About
I am Senior Staff Research Scientist at ByteDance Seed. I also work with Professor Jidong Zhai as Postdoc at Tsinghua University.
My current research interest include Agentic Compilation, Kernel Agent Design and LLM Post-training, High-performance Inference System and Kernel Implementation for accelerators, and Distributed Compiler Design and Kernel Optimization. I lead the Triton-distributed project at ByteDance Seed.
I completed my Ph.D. in the School of CS at Peking University, where I was advised by Prof. Yun Liang. I worked with Professor Luis Ceze on LLM serving and optimization from September 2023 to January 2024 as visiting Ph.D. in SAMPL at the University of Washington. After this, I worked at DeepSeek AI for a short term as research intern. My publications investigate new algorithms, abstractions, and frameworks for efficient training and inference on CPU and GPU. My research has been recognized with MICRO, ASPLOS, ISCA, HPCA, HPDC, ICML, TPDS, DAC, and MLSys. I am PC member of MICRO 2026 and ChinaSys 2025. I served as reviewer of ICML (golden award), ICLR, TPDS, TACO, and DAC. I received my B.S. degree in the department of Computer Intelligence Science at Peking University.

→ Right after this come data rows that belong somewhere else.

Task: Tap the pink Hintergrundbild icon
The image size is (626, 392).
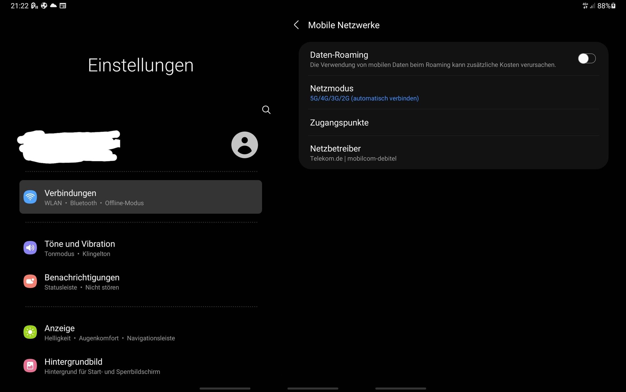Action: [30, 366]
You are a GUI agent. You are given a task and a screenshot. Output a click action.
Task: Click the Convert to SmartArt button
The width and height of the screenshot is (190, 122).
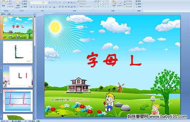[x=85, y=7]
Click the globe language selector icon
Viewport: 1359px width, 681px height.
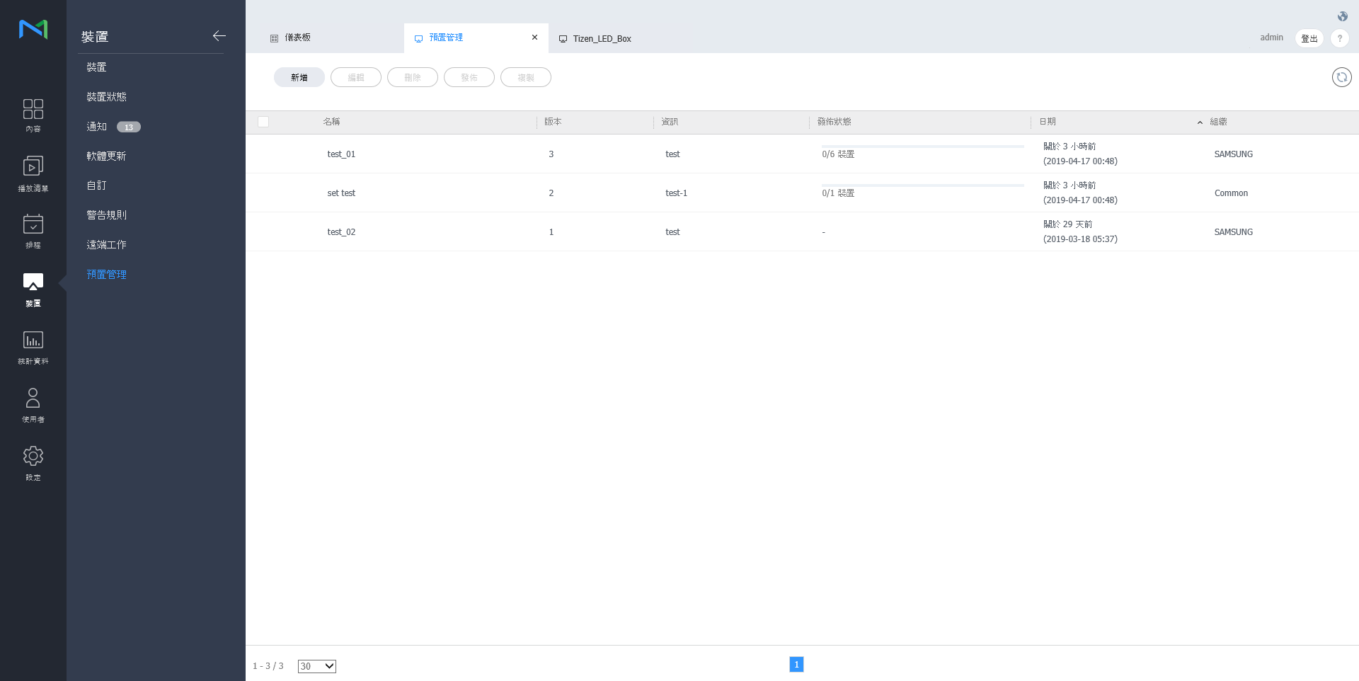tap(1342, 16)
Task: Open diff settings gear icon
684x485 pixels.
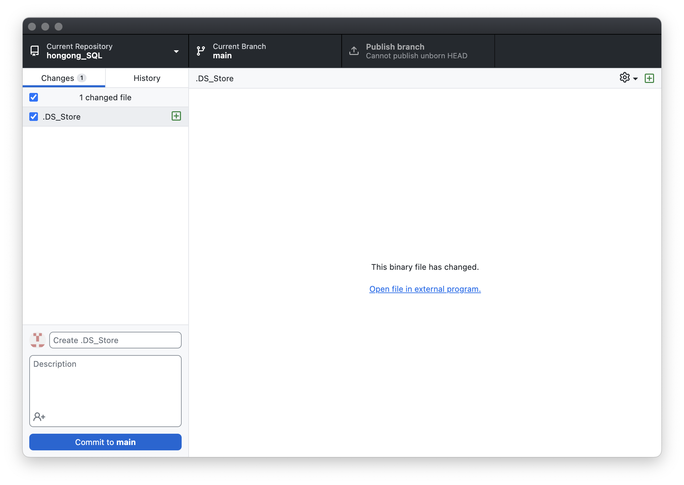Action: 624,78
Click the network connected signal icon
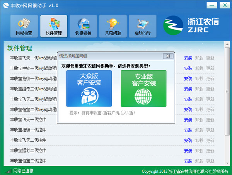This screenshot has height=175, width=232. click(8, 171)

Email: zheng.size [AT] outlook.com
Research Interests
- Agentic Compilation and Kernel Agent Design: Building intelligent compilation workflows and kernel-generation agents for modern AI systems
- LLM Post-training and High-performance Inference Systems: Optimizing large language models from post-training to efficient serving on accelerators
- Distributed Compiler Design and Kernel Optimization: Co-designing distributed compilers, runtime systems, and accelerator kernels
Awards
- July 2024 Outstanding Doctoral Dissertation Award of Peking University
- July 2024 Outstanding Ph.D. Graduate of both Beijing and Peking University
News
- May 2026 Our paper DITRON: Distributed Multi-level Tiling Compiler for Parallel Tensor Programs has been accepted by ICML 2026!
- April 2026 Our paper UniEP: Unified Expert-Parallel MoE MegaKernel for LLM Training has been accepted by HPDC 2026!
- May 2026 Serve as PC member of MICRO 2026
- May 2025 ByteDance Seed released our project Triton-distributed
- May 2025 Our papers ShadowKV: KV Cache in Shadows for High-Throughput Long-Context LLM Inference and MxMoE: Mixed-precision Quantization for MoE with Accuracy and Performance Co-Design have been accepted by ICML 2025!
- March 2025 Our paper Qtenon: Towards Low-Latency Architecture Integration for Accelerating Hybrid Quantum-Classical Computing has been accepted by ISCA 2025!
- Februray 2025 Our paper Comet: Fine-grained Computation-communication Overlapping for Mixture-of-Experts has been accepted by MLSys 2025!
- Februray 2025 Our paper TileLink: Generating Efficient Compute-Communication Overlapping Kernels using Tile-Centric Primitives has been accepted by MLSys 2025!
- December 2024 Visit Vinod at Nvidia Redmond and give a technique talk
- September 2024 Our paper ArkVale: Efficient Generative LLM Inference with Recallable Key-Value Eviction has been accepted by NeurIPS 2024!